Atomstrom an der ETH: Lieber Politik als Kaufentscheide!
Mit ihrem Entscheid, künftig wieder Atomstrom zu beziehen, hat sich die ETH Zürich den Protest ihrer StudentInnen und ein Imageproblem eingehandelt. Doch: War der Entscheid nicht vernünftig – wenn man von der symbolischen Dimension absieht? Man kann es so sehen. Denn wer teureren atomkraftfreien Strom kauft, tut das in der Hoffnung, dass dadurch weniger Atomstrom produziert wird. Doch Anlagen mit hohen Fix- und geringen variablen Kosten wie AKWs reagieren kaum auf die Nachfrage: Statt deren Leistung zu drosseln, ist es für die Betreiber wirtschaftlicher, zu gewissen Zeiten Dumpingpreise in Kauf zu nehmen. Und weil amortisierte AKWs auch bei geringer Nachfrage Geldmaschinen sind, wird kein Betreiber sein Werk abstellen, nur weil ein Kunde – und sei es ein grosser wie die ETH – auf Atomstrom verzichtet.
Die ETH sagt, sie wolle das gesparte Geld in die Erforschung erneuerbarer Energien stecken. Wenn das stimmt, finanzieren Atomsubventionen, die den Atomstrom so billig machen, nachträglich die Energiewende mit. Raffiniert.
Ein AKW geht dann «vorzeitig» vom Netz, wenn das politisch verfügt wird. Oder wenn die Aufsichtsbehörde Ensi teure sicherheitstechnische Nachrüstungen verlangt, die den Betrieb unwirtschaftlich machen. Das Ensi, so hat sich gezeigt, reagiert auf öffentlichen Druck. Und deshalb kann man von der symbolischen Dimension eben nicht einfach absehen.

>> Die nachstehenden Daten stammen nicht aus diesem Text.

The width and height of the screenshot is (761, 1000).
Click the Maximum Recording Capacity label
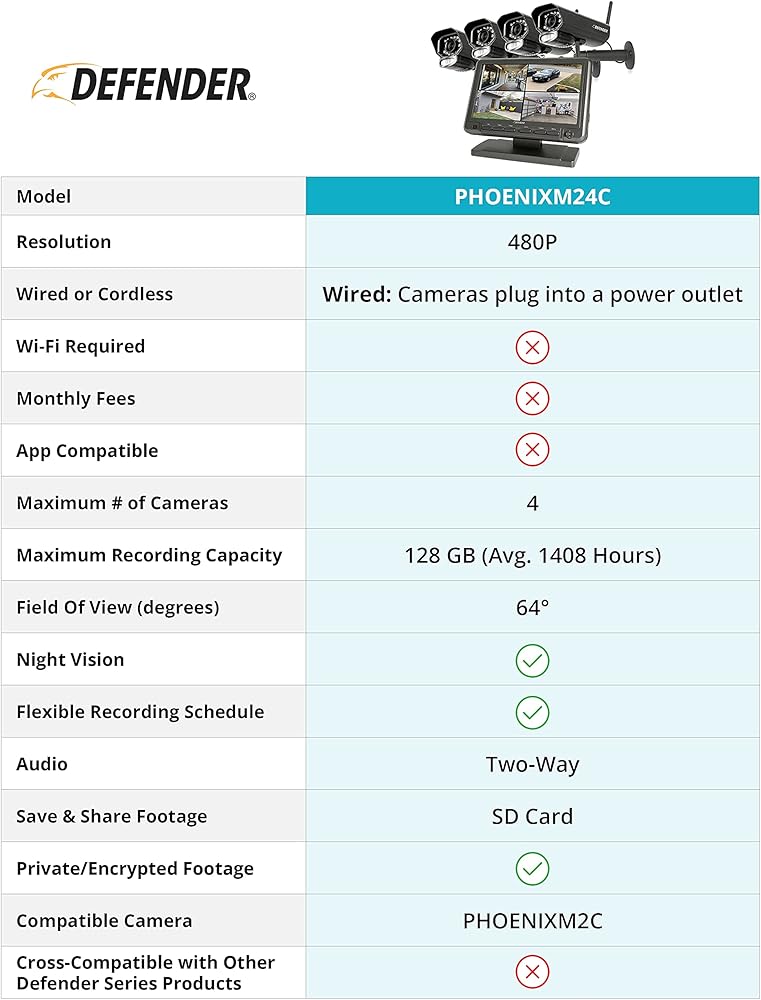(149, 556)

Das Fragwürdige in der Geschichte ist weniger der ETH-Entscheid als das System des Stromlabelings. Dahinter steht die neoliberale Grundidee, die das Politische auf individuelle Kaufentscheide reduziert, weil es «keine Gesellschaft gibt» (Margaret Thatcher). Willst du ein gutes Gewissen? Kannst du haben, aber zahl den Aufpreis! Politisch gedacht wäre anders: Was untragbare Risiken für alle zeitigt, gehört für alle verboten. Für den Rest sollen alle gleich viel bezahlen – statt dass die BezügerInnen von Ökostrom die weniger Skrupulösen quersubventionieren.